From R.L. Dabney’s Sacred Rhetoric (Or A Course of Lectures on Preaching):
“Opposers should always be treated with fairness and courtesy, except where their own insolence or wickedness demands chastisement.
One application of this maxim is to teach us abstinence from the use of controversial phrases, party names, and all the old war-cries of polemic discussion. The preacher should rarely assault, by name, a rival denomination of Christians. If, for instance, a Presbyterian pastor begins:
“Methodists teach that a true believer may totally and finally fall away from a state of grace: this I shall now refute,”
every person of that persuasion in the house will naturally feel as though he were personally assailed.”
It is evident from reading the book of Galatians that the apostle Paul gave a vigorous stiff-arm to the advice of this Satanic Southern Presbyterian Sage. If Dabney would desire consistency in his polemic against the apostle Paul he might gently chastise him for railing against “a rival denomination of Christians” (cf. Galatians 1:8-9, 5:1-4).

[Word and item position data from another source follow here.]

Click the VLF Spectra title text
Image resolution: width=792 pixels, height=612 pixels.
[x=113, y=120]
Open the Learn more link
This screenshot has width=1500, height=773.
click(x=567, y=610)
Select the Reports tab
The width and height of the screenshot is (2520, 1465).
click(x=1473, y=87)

More sage advice from Dabney:
“But had this pastor advanced the opposite doctrine, so explained as to free it from odious misconceptions, in a didactic mode and temper, making only a respectful general reference to an honest difference of judgment upon it among the recognized followers of Christ, every fair-minded adherent of Wesley would have listened without offence, and would have come away with the pleasing impression that Christians were not so far asunder upon this vexed question as he had supposed.”
Dabney considers those who “teach that a true believer may totally and finally fall away from a state of grace” to be “recognized followers of Christ.” If Calvinists like Dabney consider self-righteous adherents of justification by human effort to be “recognized followers of Christ” then indeed Dabney and certain Wesleyan Methodists “are not so far asunder” on any particular doctrine (at least “not so far asunder” to prevent a promiscuous embrace of koinonia among brothers in Satan).
Dabney continues:
“It is very much due to the observance of this simple rule that wise pastors (without infidelity to truth) preserve pleasant relations with other communions, hold their own ground triumphantly against encroachments, and even win accessions, without awakening denominational strife. And it is usually the rash contempt of this easy caution which plunges others into unseemly and mischievous rivalries” (R.L. Dabney, Sacred Rhetoric).
Unseemly and mischievous rivalries among bickering brothers in Satan (e.g., Augustus Toplady vs. John Wesley; George Whitefield vs. John Wesley).
In describing the godly integrity of Daniel inside the lions’ den one Australian writer used the acrostic D.W.A.M. to say that “Daniel was a mosher.” Perhaps an apt acrostic for the ungodly and cantankerous John Wesley would be W.W.A.B. — “Wesley was a belligerent.”